Summing up, wide markings can contribute to decreasing speed by 2.91 kph. Therefore, it can be said that wider road markings have a speed-reducing effect, which may be related to the driver’s perception of narrower lanes. In this study, the wider markings were associated with an average speed reduction of 3.1% on the selected curves. If the effects of the combined variables are analyzed, the effect of the wide markings increases with traffic volume and during weekend days, and decreases slightly at night.
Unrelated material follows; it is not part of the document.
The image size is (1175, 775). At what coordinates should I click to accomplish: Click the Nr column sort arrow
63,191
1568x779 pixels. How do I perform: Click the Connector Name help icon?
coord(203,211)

Finally, the reduction of speed circulation after implementing the wider markings under different road conditions and vehicles was calculated. Working days and the average traffic volume during day and night were fixed. For light vehicles, the results indicate a reduction of some 2.24% during the day, and 1.96% during the night. For heavy vehicles, the daytime reduction was 2.46% and the nighttime reduction amounted to 2.15%.

8. Conclusions

In sum, a study of the influence of the width of the longitudinal road markings on the speed of circulation—an aspect scarcely addressed in the literature—was undertaken. The results establish a significant relationship between the two main variables of study (the widening of road makings leads to a reduction in circulation speed). Additionally, the influence of other variables related to the subject of study (traffic volume, type of vehicle, etc.) was highlighted. The proposed hypotheses were, in effect, validated.
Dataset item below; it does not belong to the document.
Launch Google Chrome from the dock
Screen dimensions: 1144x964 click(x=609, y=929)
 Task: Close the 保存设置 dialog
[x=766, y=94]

Wider markings contributed to decreasing speed by 2.91 kph. Hence, it can be said that wider road markings have a speed-reducing effect, which may be related to the driver’s perception of narrower lanes. Speed was reduced by 3.1% on average along the selected curves when the road markings were wider. When the combined variables and their effects are examined, the influence of wider markings is seen to increase with traffic volume and during weekend days, yet it decreases slightly at night.

Regarding the remainder of the variables, considered separately (one by one), the variable that reduces speed the most would be heavy vehicle. Other variables that have a speed-reducing effect are weekend days and traffic volume. The variable night did not prove significant. Considering interactions, speed decreases on weekend nights, during weekends for heavy vehicles, at night in proportion with traffic volume, and for heavy vehicles proportionately with traffic volume.

Finally, the calculation of some standard cases on a working day and considering average traffic volume, during day and night, gave the following speed reductions: for light vehicles, 2.24% during the day and 1.96% at night; for heavy vehicles, 2.46% during the day and 2.15% during the night.

Despite certain limitations surrounding this study, the main one clearly being that only three roads were involved, some valid conclusions can be drawn from the model developed. Altogether, the results presented here would appear to indicate that wide road markings produce a potentially beneficial speed-reducing effect in the scenarios studied, although the effect varies according to the particular variables considered. The speed-reducing effect of widened road markings may contribute to a reduction in accidents, and therefore promote the sustainability of roadway transportation. Increasing the width of markings might be implemented (as a complementary measure to vertical signaling) on dangerous road sections (curves with reduced visibility, intersections, etc.), and/or sections like the studied ones, where driving is too fast, as a first step toward enhanced road safety.